5) Did you include a release of Facebook and IG?


Social media platforms do not want to be on the hook for a poorly administered contest. You have to include a release that says this promotion is not sponsored, endorsed, administered, or associated with Facebook.

And promotions can only be run from pages. Not your personal account. You cannot ask people to share on their timeline to enter or share on their friend’s timeline to enter. However, you may be able to give them an extra entry for sharing on their timeline. See, it gets confusing.
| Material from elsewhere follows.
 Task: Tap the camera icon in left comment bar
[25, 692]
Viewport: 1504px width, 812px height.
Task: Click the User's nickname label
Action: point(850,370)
Facebook rules: https://www.facebook.com/policies/pages_groups_events/

6) Make sure you distribute your prizes.


That’s it. Don’t be like the leadership coach I alluded to at the beginning of the story. The FCC recently ruled that a radio station had to pay a fine after failing to deliver the hotel stay they promised a winner. The hotel operator failed to live up to their deal, and the employee at the radio station failed to share this news with management. Eventually, they provided the winner $3,600 which was more than twice the value of the hotel room. Even so, the contest was not administered per the rules, and the FCC is recommending a $5,200 penalty. Read the case summary here.


If you love reading legal summaries, here are seven more cases for you to dive into!


One day soon, several of my friends will have verified social media accounts and seven-figure annual sales. Make sure you’re legitimately running contests, so your account isn’t shut down.

And, many of us work with nonprofits, so these rules apply to them as well. If you’re serving on a board, help them to run legitimate social media promotions. No one is immune from these rules.